第13話
荒れ果てた店内を想像していたが違っていた。こじんまりとしたスナック内装は整ったままだ。そして、奴らはカウンターに向かって酒盛りをしていた。俺は名前を覚えるのが苦手だ。だが、公園で会った3人組であることは確かだ。
俺は気分が高揚している自分がいることに気づいていた。奴らをビシッと指さす。
「もう終わりだぞ、お前たち!」
「そうだ、そうだ!」
隣でアルが騒ぎ立てる。邪魔だ。
「あん?」3人組のひとりが空き瓶を片手に立ち上がる。「なんだ、てめえらは?」
「俺は比嘉沈……探偵だ」
別の男が「あっ」と声を上げた。
「今日公園の管理室にいた奴……!」
その一言で奴らは警戒心をマックスにする。悪事のAmazonみたいな連中だ。探られたくないことリストをSNSのプロフィールに載っけているようなものだ。
3人は戦闘態勢でじりじりとにじり寄って来る。
「アル、行け!」
「ええっ? 私が、ですか?」
「助手だろ」
「助手が戦うものなんですか……?」
「俺は頭脳パートをやったから、お前は肉体パートだ」
「そんなこと言ってなかったじゃないですか!」
「今決めた」
アルが口を尖らせながらも、前に歩み出た。ひょろひょろの身体でファイティングポーズをとる。
「まあ、いいでしょう」アルは不敵な笑み浮かべた。3人がにじり寄る足を止める。「私の裏千家流月光殺人柔術・改
裏千家は茶道だろ。
だが、なぜか3人組を怯ませる効果はあったらしい。ひとりが持っていた瓶をアルに投げつけると、奴らは一斉に店の奥に駆け出した。

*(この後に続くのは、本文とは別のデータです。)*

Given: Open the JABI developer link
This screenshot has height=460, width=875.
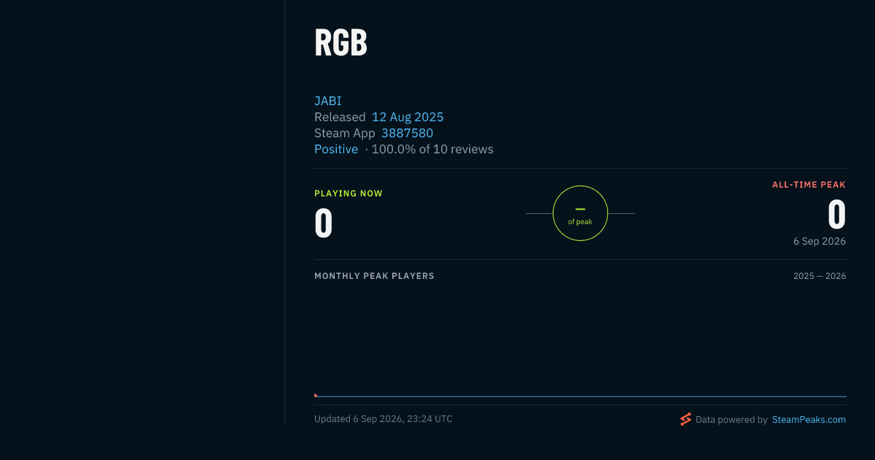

「うわぁ!」アルが叫んでいた。瓶の中の酒が少し手に掛かったらしい。「何か付きました! 毒かもしれない! 私はもうダメかもしれない!」
バカは放っておいて、奴らの後を追って店の奥へ。奴らは狭いバックヤードを抜けて店の脇のドアを開けて飛び出していた。
開け放されたドアを俺が飛び出した時には、奴らが乗ったバンがタイヤを軋ませて急発進するところだった。後を追って走り出してすぐに無駄だと悟って立ち止まる俺のそばにアルがやって来た。
「どうするんですか、比嘉探偵! 逃げられますよ!」
「うるせー! 今考えてんだ!」
そこに、ベベベベ……と酒屋のカブが通りがかる。俺はその進路を塞いで叫んだ。
「探偵だ! 犯人追跡のため、そのカブを拝借する!」
酒屋のオヤジが慌ててカブから転げ降りると、俺はそのハンドルを引き継いで走り出そうとした。後ろに重みが加わる。アルが飛び乗っていた。
「なんでお前と青春みたいなことしなきゃいけねーんだよ!」
「早く追わないと逃げられますよ」
涼しい顔で言いやがる。俺は舌打ちをしてアクセルを全開にした。
「掴まってろ!」
アルが俺の腰に手を回す。女子にもされたことないのに。